Post by rjlittlefield »

Sounds like a lovely day!
Ken Ramos wrote:...along with numerous bikini clad females :smt061 , lying on rocks, grassy knolls and stacked up like turtles on logs by the mountain streams. :smt045
You know, I've seen that, but somehow that particular analogy never occurred to me. It sure will next time, though, and I have a friend who will appreciate it too! :lol:

--Rik

BTW, your insect is a bee fly, perhaps genus Bombylius, the "Large Bee Flies", like http://bugguide.net/node/view/53799.

Edit: fix typo in name.
Last edited by rjlittlefield on Sun Apr 22, 2007 6:41 pm, edited 1 time in total.

Ken Ramos
Posts: 7208
Joined: Thu Jul 27, 2006 2:12 pm
Location: lat=35.4005&lon=-81.9841

Post by Ken Ramos »

**Provided material**.

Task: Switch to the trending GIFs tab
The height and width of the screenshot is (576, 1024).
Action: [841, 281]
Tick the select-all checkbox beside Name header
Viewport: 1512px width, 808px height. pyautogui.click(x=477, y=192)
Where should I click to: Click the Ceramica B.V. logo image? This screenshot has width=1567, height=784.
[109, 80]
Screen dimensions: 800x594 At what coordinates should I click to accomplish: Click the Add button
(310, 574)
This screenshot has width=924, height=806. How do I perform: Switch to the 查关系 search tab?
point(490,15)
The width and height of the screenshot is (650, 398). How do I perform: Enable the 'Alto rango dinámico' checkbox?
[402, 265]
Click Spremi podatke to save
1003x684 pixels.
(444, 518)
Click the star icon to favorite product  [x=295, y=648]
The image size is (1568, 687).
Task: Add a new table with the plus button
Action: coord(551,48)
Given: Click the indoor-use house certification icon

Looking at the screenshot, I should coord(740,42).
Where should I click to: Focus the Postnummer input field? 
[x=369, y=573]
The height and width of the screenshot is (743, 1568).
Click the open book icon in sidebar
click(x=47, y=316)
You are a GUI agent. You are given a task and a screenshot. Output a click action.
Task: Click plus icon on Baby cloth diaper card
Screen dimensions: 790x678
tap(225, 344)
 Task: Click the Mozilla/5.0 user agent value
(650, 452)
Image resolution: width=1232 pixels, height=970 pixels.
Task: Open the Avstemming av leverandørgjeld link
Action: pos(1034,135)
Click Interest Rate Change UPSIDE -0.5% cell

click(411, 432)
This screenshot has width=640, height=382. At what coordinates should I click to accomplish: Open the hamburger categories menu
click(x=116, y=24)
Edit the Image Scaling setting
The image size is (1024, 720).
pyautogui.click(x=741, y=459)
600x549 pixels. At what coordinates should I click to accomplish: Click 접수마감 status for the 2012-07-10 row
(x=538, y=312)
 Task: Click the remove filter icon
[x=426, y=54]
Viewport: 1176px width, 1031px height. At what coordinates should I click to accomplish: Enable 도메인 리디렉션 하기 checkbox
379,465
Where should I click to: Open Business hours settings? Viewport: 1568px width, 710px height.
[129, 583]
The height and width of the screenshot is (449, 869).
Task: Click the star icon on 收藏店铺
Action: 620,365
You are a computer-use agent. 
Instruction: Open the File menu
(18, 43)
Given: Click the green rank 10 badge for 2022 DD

**Problem statement**. Reproduce the forum thread verbatim, starting at the words "Sounds like a" and ending after "time in total.".

**Exercise output**.
Sounds like a lovely day!
Ken Ramos wrote:...along with numerous bikini clad females :smt061 , lying on rocks, grassy knolls and stacked up like turtles on logs by the mountain streams. :smt045
You know, I've seen that, but somehow that particular analogy never occurred to me. It sure will next time, though, and I have a friend who will appreciate it too! :lol:

--Rik

BTW, your insect is a bee fly, perhaps genus Bombylius, the "Large Bee Flies", like http://bugguide.net/node/view/53799.

Edit: fix typo in name.
Last edited by rjlittlefield on Sun Apr 22, 2007 6:41 pm, edited 1 time in total.